Excerpt:
▶
Acquisition of Core Oncology Customer Base Expands Brachy Market Presence
BUFORD, Ga.--(BUSINESS WIRE)--Feb 23, 2012-- Theragenics Corporation (NYSE: TGX), a medical device company serving the surgical products and prostate cancer treatment markets, today announced consolidated financial results for the fourth quarter and year-ended December 31, 2011.
Highlights -- Consolidated revenue $19.9 million for the fourth quarter, down 4% from 2010 $82.7 million for the year, up 1% over 2010 -- Segment revenue Surgical products revenue down 5% in fourth quarter vs. 2010 and up 1% for year Brachytherapy revenue up 1% in fourth quarter vs. 2010 and up 1% for year -- Earnings per share $0.01 in the fourth quarter of 2011 vs. $0.01 in 2010 $0.09 for 2011 vs. $0.06 in 2010 -- Adjusted EBITDA $2.6 million in the fourth quarter of 2011 vs. $2.4 million in 2010 $13.5 million for 2011 vs. $11.6 million for 2010 -- At December 31, 2011, cash, cash equivalents and marketable securities were $41.2 million, credit facility borrowings were $23.7 million, resulting in a net positive position of $17.5 million -- Acquisition of Core Oncology's prostate brachytherapy customer base on February 17, 2012 is expected to substantially increase the Company's share of the iodine-125 segment of the brachy market $5 million to $6 million of incremental revenue expected in brachytherapy segment for remaining portion of calendar 2012 Expected to be accretive to earnings and generate positive operating cash flow in 2012 Total earn-out based purchase price is expected to be approximately $7.5 million to $10.5 million, which is based on anticipated revenue in the earn-out period of $10 million to $13 million from the acquired customers, in excess of a $2.5 million threshold amount.
Consolidated Results Earnings per share in 2011 were $0.01 in fourth quarter compared to $0.01 in 2010. For the year, EPS was $0.09 compared to $0.06 in 2010.
Special items had no effect on EPS in the fourth quarter of 2011 and reduced EPS by $0.02 in the fourth quarter of 2010. For the full year, special items reduced EPS by $0.01 in 2011 and by $0.06 in 2010.
Pre-tax amounts for special items that affected earnings in each of the periods are detailed in Table V to this press release.
Segment Results Surgical Products Segment Revenue in our surgical products segment was $14.3 million in fourth quarter 2011, a decrease of 5% from fourth quarter of 2010. For the year revenue was $59.4 million, an increase of 1% over 2010. Our surgical products segment incurred a loss from operations of $480,000 in the fourth quarter of 2011 compared to operating income of $63,000 in the fourth quarter of 2010. Pre-tax charges for special items totaled $305,000 in the fourth quarter of 2010. There were no special charges in the fourth quarter of 2011. For the full year, operating income was $607,000 compared to $215,000 in 2010. Pre-tax charges for special items totaled $218,000 in 2011 and $1.6 million in 2010.
Pre-tax charges for special items are detailed in Table V to this press release.
"Our surgical products business experienced headwinds in the fourth quarter. Those headwinds were both customer and operational specific.
◀
Supplied data:
▶
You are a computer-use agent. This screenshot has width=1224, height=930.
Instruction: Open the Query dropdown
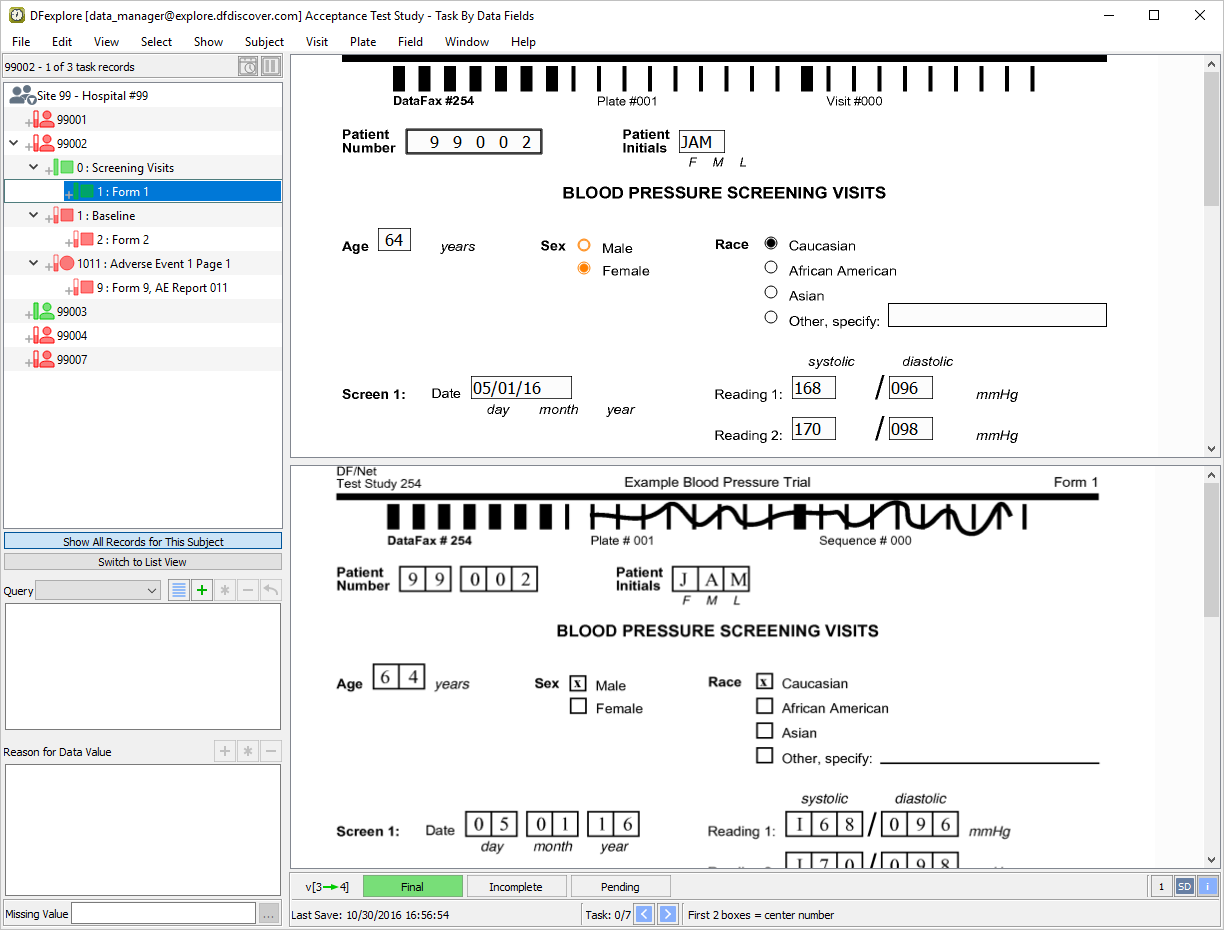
◀
Exercise brief: Please say whether each statement agrees with the press release, answering yes or no and quoting the deciding words: (a) Consolidated revenue for 2011 rose over 2010. (b) Special items reduced EPS in the fourth quarter of 2011. (c) The surgical products segment earned operating income in the fourth quarter of 2011. The listing comes from a source unrelated to the press release.

Response to this task:
(a) Yes: "$82.7 million for the year, up 1% over 2010"
(b) No: "Special items had no effect on EPS in the fourth quarter of 2011"
(c) No: "Our surgical products segment incurred a loss from operations of $480,000 in the fourth quarter of 2011"